▶ _Assignment_
Rewrite the items from the line containing "Find the location of a" through the end of the items, substituting "screen capture" for "screenshot" throughout and leaving everything else unchanged. Omit the pictures from your answer.

▶ _Provided data_
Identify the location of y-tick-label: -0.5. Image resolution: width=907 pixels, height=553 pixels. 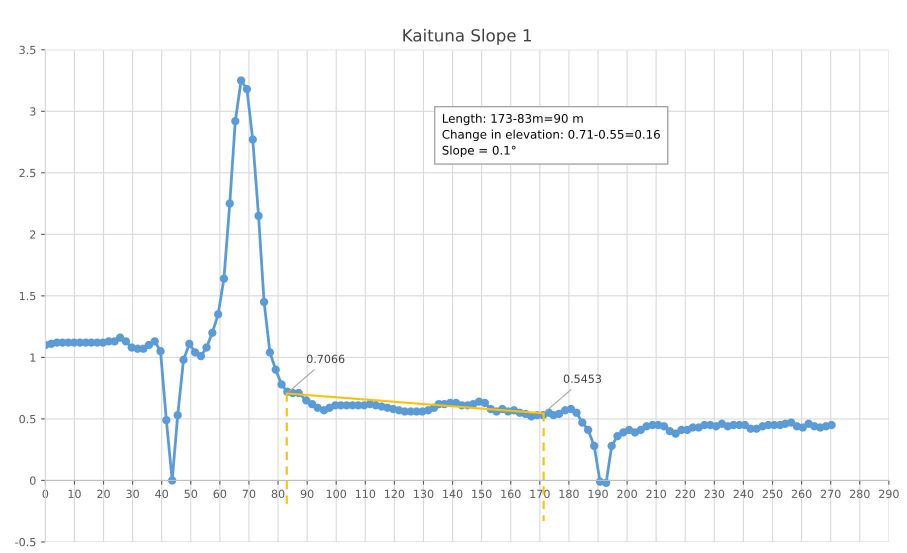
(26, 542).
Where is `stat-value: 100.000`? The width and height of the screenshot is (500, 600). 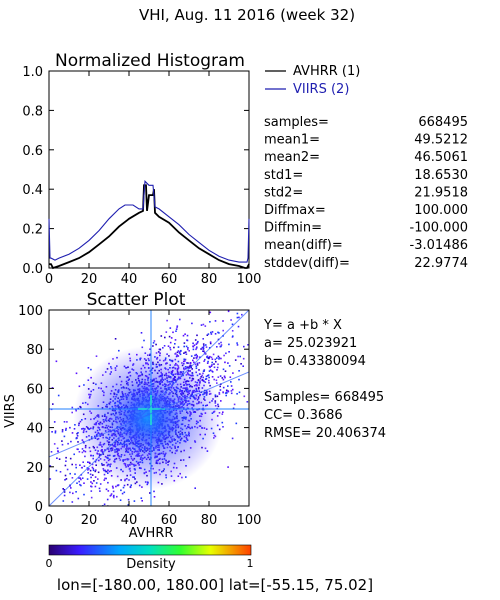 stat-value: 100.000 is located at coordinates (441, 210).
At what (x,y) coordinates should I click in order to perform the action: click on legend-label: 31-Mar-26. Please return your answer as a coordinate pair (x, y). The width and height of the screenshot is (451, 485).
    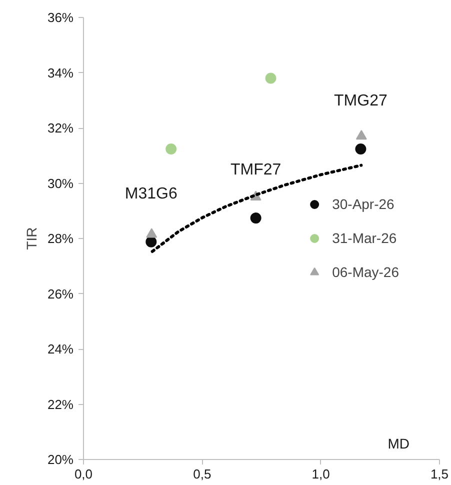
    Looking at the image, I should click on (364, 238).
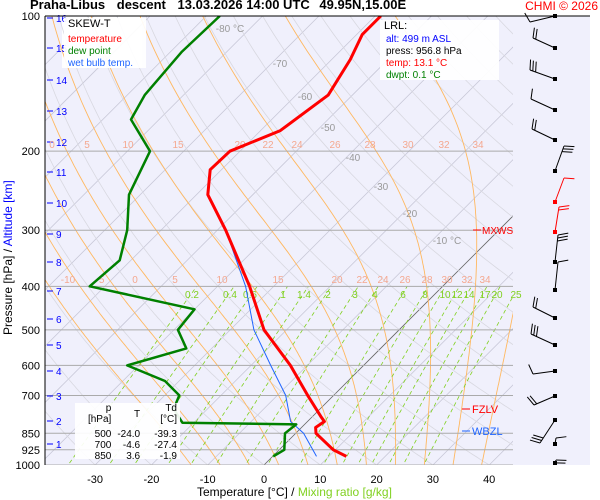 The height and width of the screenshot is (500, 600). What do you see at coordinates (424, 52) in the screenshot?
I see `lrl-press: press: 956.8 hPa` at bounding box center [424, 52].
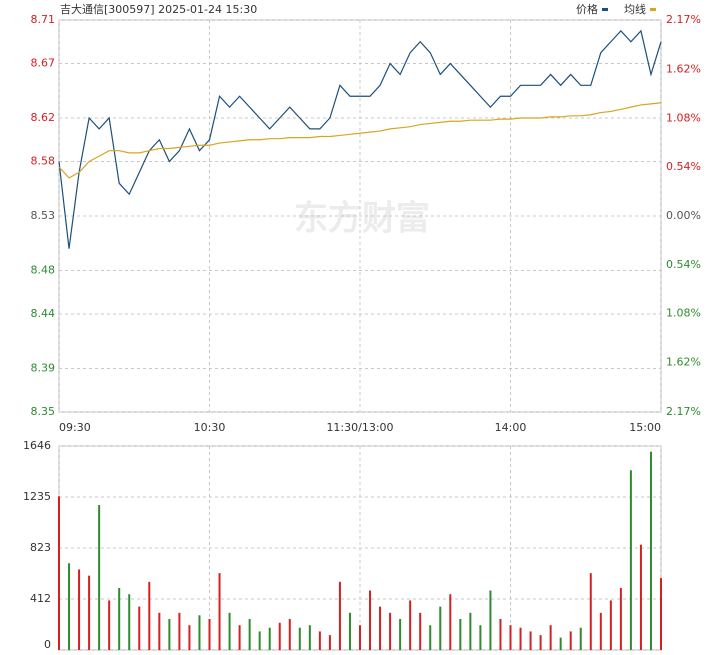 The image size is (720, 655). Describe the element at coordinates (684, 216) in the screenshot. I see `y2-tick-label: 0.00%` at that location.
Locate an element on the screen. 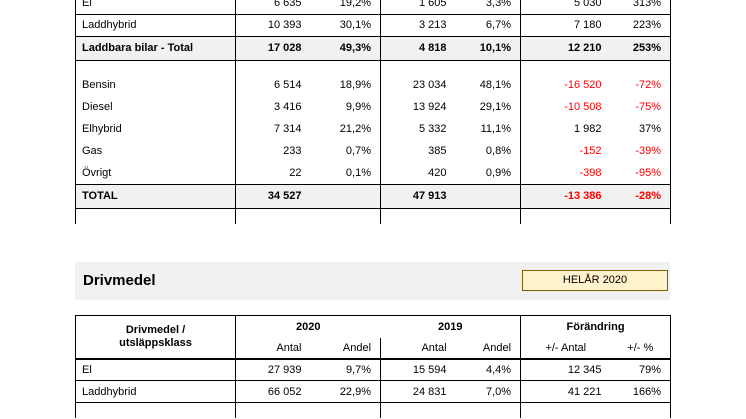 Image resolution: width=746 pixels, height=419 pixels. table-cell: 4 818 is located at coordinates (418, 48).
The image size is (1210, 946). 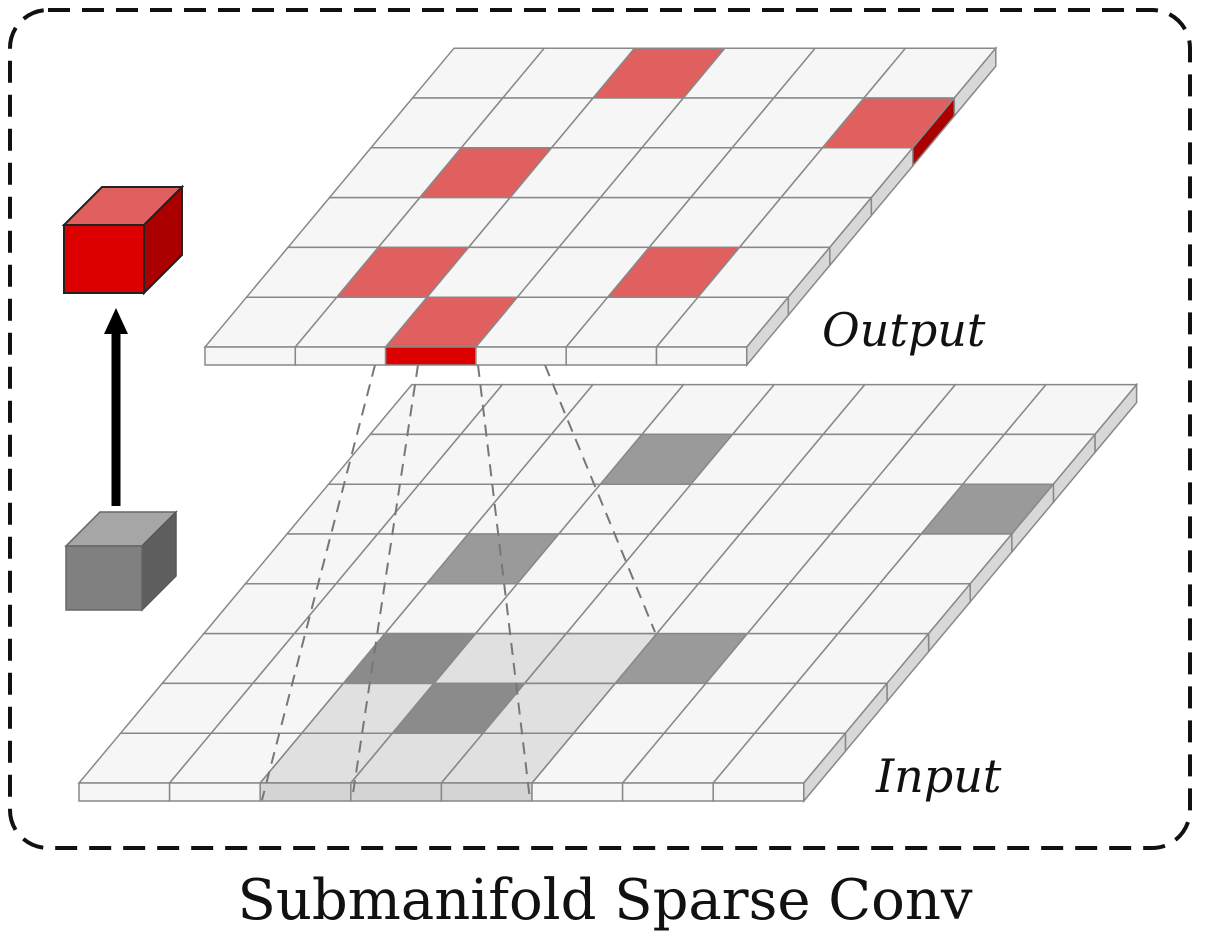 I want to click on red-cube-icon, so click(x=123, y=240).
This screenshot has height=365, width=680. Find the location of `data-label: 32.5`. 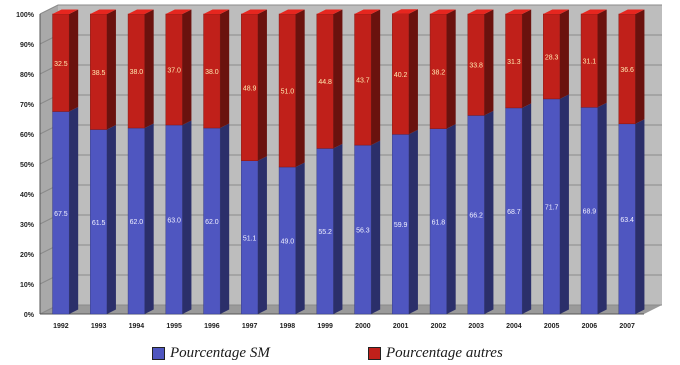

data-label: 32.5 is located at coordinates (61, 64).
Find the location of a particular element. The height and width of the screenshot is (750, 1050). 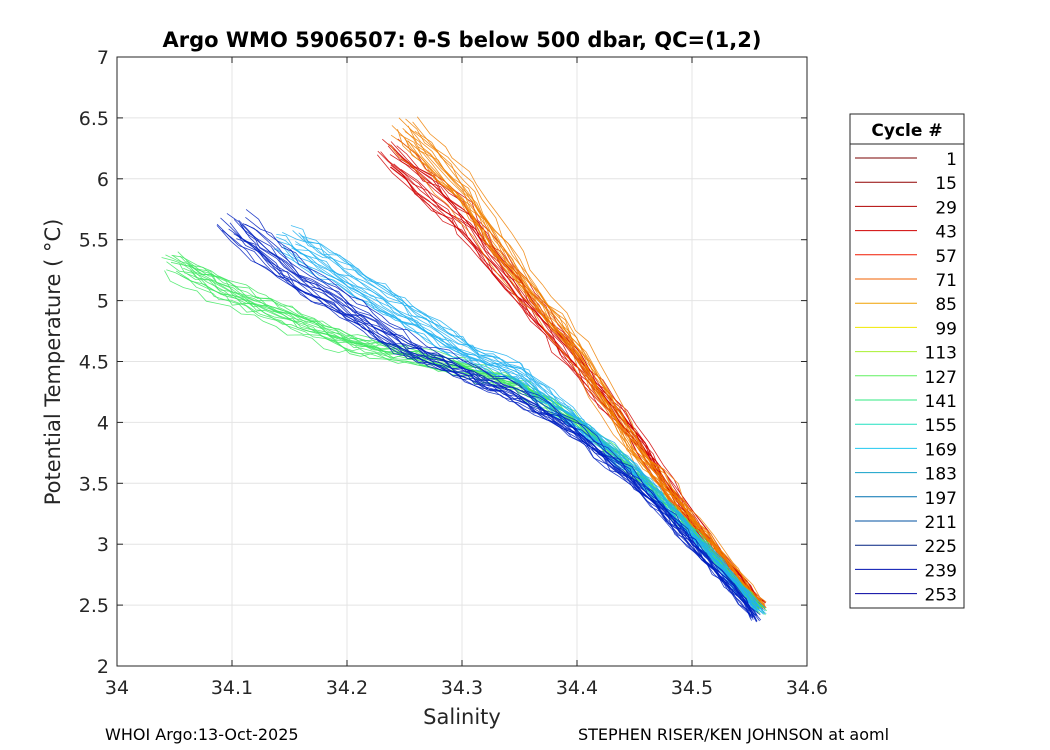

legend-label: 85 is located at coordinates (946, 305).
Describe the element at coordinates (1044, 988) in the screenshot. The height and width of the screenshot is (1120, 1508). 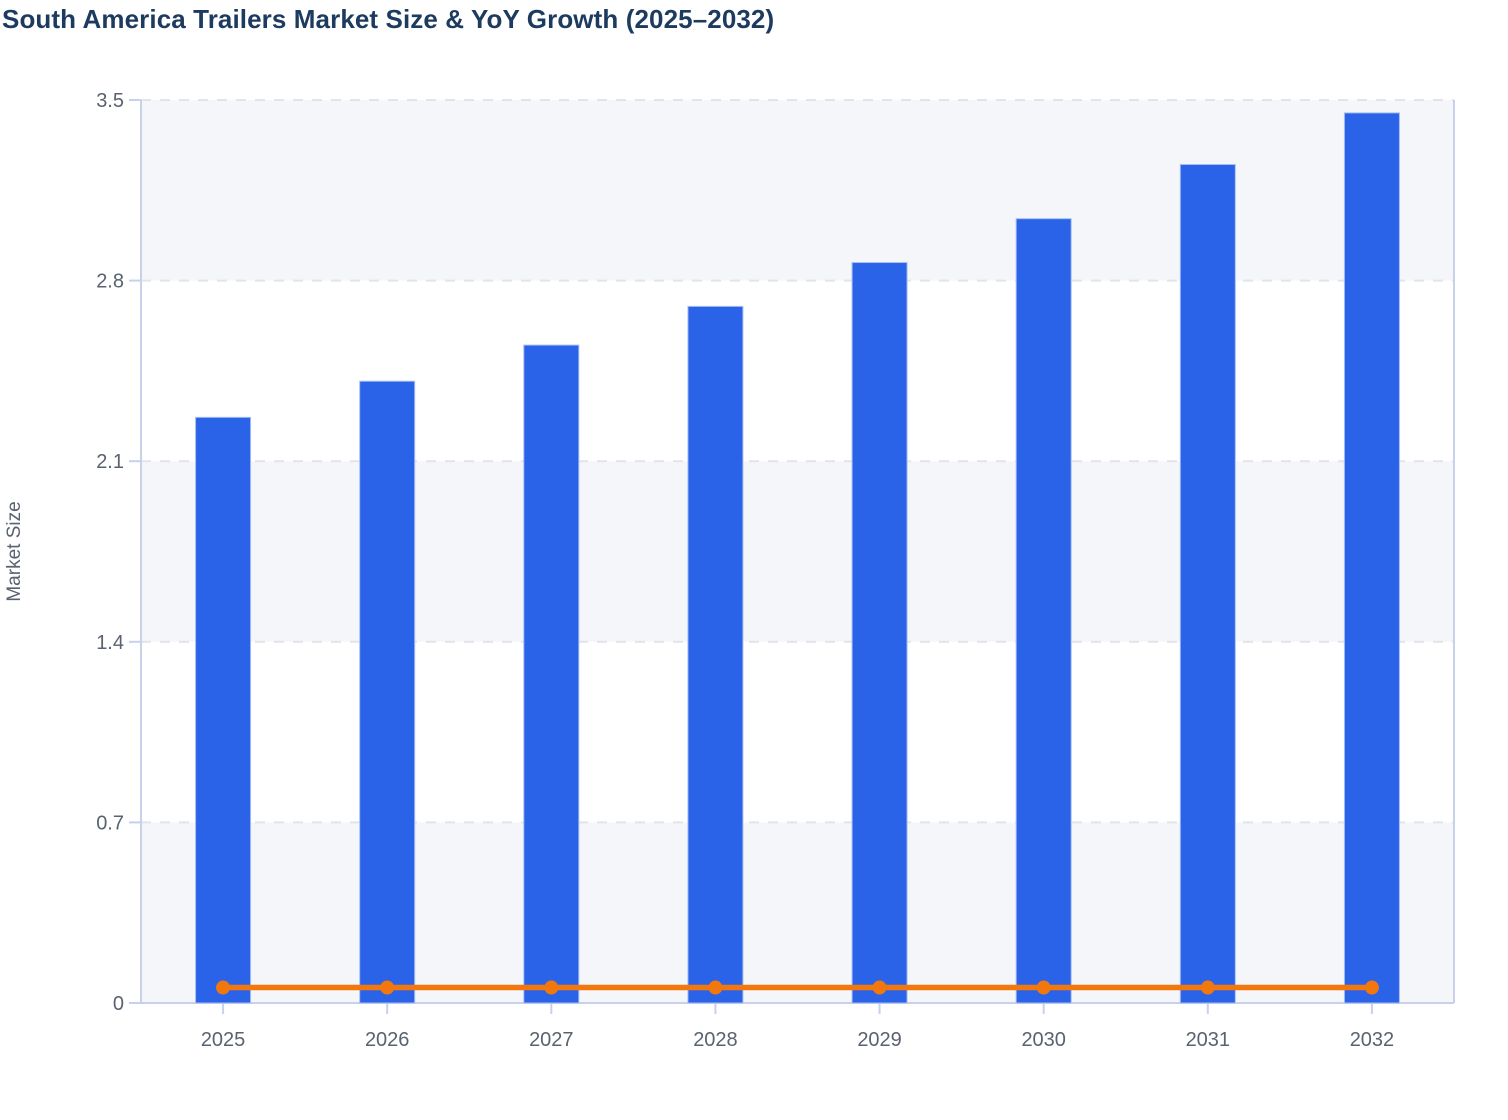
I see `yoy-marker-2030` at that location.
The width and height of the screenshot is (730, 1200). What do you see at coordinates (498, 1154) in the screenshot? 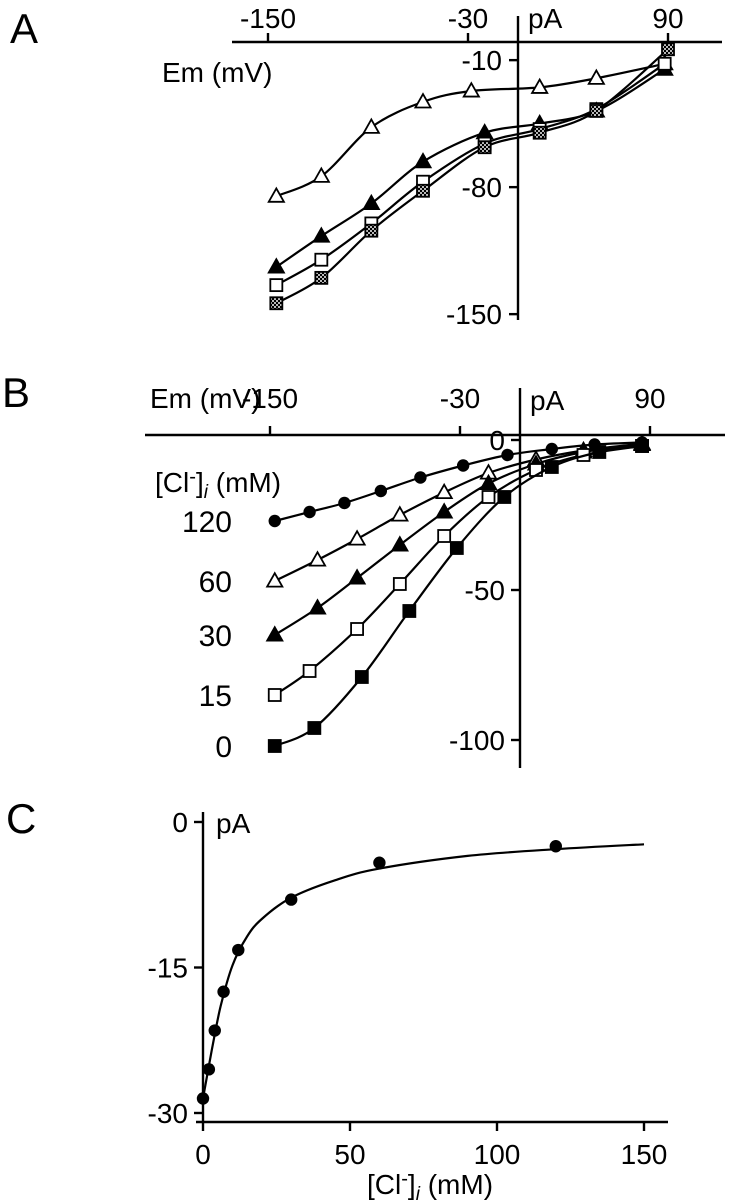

▶ _Answer section_
Find the location of a particular element. The height and width of the screen capture is (750, 1050). 

legend-label: 85 is located at coordinates (946, 305).
Describe the element at coordinates (1044, 988) in the screen capture. The height and width of the screen capture is (1120, 1508). 
I see `yoy-marker-2030` at that location.
The width and height of the screen capture is (730, 1200). What do you see at coordinates (498, 1154) in the screen capture? 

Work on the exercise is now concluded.